City leaders and the real estate industry need to think of ways to create “equitable development,” she said, which involves incorporating people into the projects being developed. “We can’t develop in ways that reinforce the haves and the have-nots. We need to make sure everyone can live in a community of opportunity.”

Mosaic Urban Partners Managing Partner Calvin Gladney echoed this sentiment, adding that it’s important to show developers who may not think issues of inequality apply to them how the economic performance of their projects are intertwined with the economic performance of the city in which their project is located. 

“We have to think about stepping into the lead about issues of social inequality and think about those strategies because that inequity does affect directly our projects. It’s not an issue of morality, it’s an issue of margins,” he said. 

For those who are still not convinced, Gladney pointed to a Pew Research Center study showing that some 40 percent of Millennials identify as non-white, ethnic or a minority. 

So if you’re thinking about selling, renting or building offices for employers that are hiring Millennials, you need to think about social inequity, he said. “Millennials not only are more diverse, they also want to live, work and play in neighborhoods and projects that are also diverse.”

Integrated solutions

Building Equitable Cities panel: Jeffrey Lubell, Abt Associates; Janis Bowdler, JP Morgan Chase, Henry Cisneros, CityView
Building Equitable Cities panel: Jeffrey Lubell, Abt Associates; Janis Bowdler, JP Morgan Chase, Henry Cisneros, CityView

Offering further strategies to address income inequality, speakers on the Building Equitable Cities panel stressed the importance of “people-based” and “place-based” solutions. 

“Zip code matters.

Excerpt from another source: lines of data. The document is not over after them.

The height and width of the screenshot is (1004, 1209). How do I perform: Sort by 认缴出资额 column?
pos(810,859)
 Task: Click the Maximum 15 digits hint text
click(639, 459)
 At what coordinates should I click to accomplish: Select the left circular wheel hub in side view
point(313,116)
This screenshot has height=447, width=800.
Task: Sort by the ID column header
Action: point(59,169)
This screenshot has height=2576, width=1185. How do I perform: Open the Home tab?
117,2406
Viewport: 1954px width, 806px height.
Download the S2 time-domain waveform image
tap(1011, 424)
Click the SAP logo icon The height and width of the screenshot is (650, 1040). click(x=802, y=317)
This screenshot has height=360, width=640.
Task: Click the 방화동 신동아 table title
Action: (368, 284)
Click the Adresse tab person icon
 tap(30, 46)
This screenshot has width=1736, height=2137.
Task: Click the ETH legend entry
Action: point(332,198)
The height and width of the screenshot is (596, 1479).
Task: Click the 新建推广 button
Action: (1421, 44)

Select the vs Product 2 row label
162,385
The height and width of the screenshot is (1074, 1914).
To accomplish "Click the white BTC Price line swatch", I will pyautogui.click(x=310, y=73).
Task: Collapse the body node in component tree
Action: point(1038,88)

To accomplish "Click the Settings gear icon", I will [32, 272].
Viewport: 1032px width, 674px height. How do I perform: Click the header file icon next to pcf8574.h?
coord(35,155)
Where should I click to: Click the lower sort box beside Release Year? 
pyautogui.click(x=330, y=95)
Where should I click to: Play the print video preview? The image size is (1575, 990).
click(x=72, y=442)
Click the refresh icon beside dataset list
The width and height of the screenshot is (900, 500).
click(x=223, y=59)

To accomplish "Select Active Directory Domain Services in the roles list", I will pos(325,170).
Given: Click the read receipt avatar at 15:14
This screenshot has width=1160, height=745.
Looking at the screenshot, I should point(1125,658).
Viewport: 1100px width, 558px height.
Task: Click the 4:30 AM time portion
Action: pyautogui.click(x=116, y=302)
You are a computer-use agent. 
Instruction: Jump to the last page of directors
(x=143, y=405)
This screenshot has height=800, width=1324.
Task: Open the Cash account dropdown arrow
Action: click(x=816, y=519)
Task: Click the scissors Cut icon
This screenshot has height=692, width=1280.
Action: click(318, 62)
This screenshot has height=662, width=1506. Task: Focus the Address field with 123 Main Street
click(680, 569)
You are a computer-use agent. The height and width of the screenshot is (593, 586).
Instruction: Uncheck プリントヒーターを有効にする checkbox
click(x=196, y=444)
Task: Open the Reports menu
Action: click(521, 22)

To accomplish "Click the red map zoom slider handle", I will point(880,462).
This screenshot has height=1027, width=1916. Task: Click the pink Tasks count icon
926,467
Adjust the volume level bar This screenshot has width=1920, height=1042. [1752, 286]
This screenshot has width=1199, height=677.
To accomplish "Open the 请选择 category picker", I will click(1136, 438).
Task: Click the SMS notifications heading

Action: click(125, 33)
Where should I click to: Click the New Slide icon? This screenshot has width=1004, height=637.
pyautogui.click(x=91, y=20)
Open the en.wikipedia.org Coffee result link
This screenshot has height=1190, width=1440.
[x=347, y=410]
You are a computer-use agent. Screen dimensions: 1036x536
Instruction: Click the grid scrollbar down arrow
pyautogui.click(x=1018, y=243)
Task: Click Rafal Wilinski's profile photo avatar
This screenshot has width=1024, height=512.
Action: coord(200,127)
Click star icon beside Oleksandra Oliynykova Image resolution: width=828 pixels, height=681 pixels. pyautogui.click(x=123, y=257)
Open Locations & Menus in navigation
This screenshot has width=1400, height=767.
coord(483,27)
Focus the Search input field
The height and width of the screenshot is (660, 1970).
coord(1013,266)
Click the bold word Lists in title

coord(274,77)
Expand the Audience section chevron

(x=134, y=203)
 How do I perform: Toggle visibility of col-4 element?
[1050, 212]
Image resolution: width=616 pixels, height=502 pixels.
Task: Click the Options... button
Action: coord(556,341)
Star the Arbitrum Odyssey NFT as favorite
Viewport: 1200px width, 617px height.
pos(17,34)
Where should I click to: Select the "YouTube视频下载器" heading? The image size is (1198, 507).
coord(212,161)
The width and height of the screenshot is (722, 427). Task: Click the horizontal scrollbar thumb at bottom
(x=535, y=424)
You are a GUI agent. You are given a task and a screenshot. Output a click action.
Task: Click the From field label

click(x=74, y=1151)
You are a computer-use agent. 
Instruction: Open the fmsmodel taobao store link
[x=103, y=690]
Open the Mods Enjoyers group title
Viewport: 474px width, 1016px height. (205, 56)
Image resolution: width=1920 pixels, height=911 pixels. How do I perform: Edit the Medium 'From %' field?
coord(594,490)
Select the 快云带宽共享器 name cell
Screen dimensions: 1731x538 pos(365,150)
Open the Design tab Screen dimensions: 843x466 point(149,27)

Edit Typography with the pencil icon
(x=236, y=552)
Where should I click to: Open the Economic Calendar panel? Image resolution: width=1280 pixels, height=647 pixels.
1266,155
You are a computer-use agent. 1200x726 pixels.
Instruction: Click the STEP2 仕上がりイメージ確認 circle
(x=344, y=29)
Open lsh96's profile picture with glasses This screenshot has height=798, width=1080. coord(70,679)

So the question is how can we both help ensure that people of a diverse range of incomes can afford to live in places that have the amenities that are necessary for success…And  the other piece of it is, how can we improve the conditions in which people already live.,” said Jeffrey Lubell, director of the housing and communities initiative at Abt Associates.

As an example of a place-based solution, Lubell pointed to Tyson’s Corner, Va, which is undergoing a transformation from an upscale suburban shopping destination into a vibrant, urban live-work-play area. The local government has created inclusionary policies that ensure as residential development occurs, a share of it is affordable, he explained. Aside from adding affordable housing stock, new residential development will also provide a place for workers at Tyson’s to live.

Because of the long commutes to the area, retailers were having issues filling positions, explained panelist Janis Bowdler, global head of community development, small business and financial health strategies at JPMorgan Chase. 

“Problem identification is really critical here,” she said, adding that people-based and place-based solutions don’t work one without the other. 

“I think it’s increasingly clear that the future of the nation’s economy depends on what happens in our metros,” added Henry Cisneros, co-founder of CityView and former mayor of San Antonio. Sixty-five percent of Americans live in just the 100 largest U.S. metros, “so we’re clearly an urban nation.”

As a result, it’s imperative to keep our cities strong enough that we can build a middle class and combat this inequality, he added. 

“If we’re investing in the dreams of local residents…that’s going to be good for the city, that’s going to grow the whole pie,” Bowdler concluded.  If you can identify the core challenges to economic mobility and who’s most vulnerable in those cities and start to solve those issues, “chances are you’re going to blend this nexus of race, income and geography but you’re going to do it in a way that is really about solving problems for the entire city.”